# What you should do
If a line in the entries below includes "sidebar", show that line.

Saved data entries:
______________________________

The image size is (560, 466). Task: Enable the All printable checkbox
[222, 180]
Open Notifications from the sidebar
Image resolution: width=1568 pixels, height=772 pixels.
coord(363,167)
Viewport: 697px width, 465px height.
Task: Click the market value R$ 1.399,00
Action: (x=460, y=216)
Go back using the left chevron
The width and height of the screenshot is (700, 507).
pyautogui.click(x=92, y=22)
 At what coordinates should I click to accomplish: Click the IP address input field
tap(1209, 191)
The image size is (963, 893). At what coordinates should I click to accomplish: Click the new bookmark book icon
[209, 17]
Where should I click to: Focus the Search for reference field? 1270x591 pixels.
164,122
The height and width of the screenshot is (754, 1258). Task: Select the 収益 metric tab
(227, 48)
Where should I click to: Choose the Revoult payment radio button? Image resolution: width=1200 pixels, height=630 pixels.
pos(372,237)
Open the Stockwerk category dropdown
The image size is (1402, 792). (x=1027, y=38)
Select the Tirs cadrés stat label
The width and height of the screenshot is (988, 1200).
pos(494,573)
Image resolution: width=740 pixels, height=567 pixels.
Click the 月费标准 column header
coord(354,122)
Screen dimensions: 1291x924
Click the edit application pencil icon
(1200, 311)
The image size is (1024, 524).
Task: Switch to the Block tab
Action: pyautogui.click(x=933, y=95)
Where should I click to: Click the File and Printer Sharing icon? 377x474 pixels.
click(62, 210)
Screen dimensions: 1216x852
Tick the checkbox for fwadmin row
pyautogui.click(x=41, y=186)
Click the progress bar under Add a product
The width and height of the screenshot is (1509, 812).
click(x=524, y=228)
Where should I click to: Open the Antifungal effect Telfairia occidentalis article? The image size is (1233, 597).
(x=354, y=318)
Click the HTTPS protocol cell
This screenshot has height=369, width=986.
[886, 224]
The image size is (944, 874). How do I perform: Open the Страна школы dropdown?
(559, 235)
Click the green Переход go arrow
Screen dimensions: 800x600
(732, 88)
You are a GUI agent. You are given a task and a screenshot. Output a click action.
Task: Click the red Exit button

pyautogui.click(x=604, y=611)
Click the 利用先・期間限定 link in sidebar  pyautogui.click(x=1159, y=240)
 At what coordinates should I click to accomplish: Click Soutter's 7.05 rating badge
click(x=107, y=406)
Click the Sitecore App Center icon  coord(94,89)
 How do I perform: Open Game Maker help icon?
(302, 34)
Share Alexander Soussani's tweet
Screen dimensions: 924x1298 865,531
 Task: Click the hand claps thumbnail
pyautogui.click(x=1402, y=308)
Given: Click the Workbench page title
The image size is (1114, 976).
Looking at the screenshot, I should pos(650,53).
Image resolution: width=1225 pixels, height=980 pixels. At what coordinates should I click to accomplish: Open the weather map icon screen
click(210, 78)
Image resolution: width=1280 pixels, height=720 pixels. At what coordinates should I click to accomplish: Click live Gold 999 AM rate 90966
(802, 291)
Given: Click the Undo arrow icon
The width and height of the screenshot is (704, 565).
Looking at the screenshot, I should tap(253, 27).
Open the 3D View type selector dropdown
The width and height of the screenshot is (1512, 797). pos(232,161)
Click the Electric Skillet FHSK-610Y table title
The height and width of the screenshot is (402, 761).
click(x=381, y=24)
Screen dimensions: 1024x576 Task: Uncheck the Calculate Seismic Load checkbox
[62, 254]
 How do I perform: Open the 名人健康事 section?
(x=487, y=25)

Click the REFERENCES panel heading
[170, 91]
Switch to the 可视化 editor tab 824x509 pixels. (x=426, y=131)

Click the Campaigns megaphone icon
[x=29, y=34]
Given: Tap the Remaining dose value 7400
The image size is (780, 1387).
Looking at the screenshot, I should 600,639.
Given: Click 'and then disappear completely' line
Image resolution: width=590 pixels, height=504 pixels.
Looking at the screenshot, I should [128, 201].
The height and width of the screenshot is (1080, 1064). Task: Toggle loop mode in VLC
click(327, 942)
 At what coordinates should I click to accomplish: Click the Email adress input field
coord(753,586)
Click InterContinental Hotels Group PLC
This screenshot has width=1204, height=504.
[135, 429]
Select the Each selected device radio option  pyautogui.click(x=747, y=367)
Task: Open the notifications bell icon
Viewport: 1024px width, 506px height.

______________________________

# Response to this task
Open Notifications from the sidebar
Click the 利用先・期間限定 link in sidebar  pyautogui.click(x=1159, y=240)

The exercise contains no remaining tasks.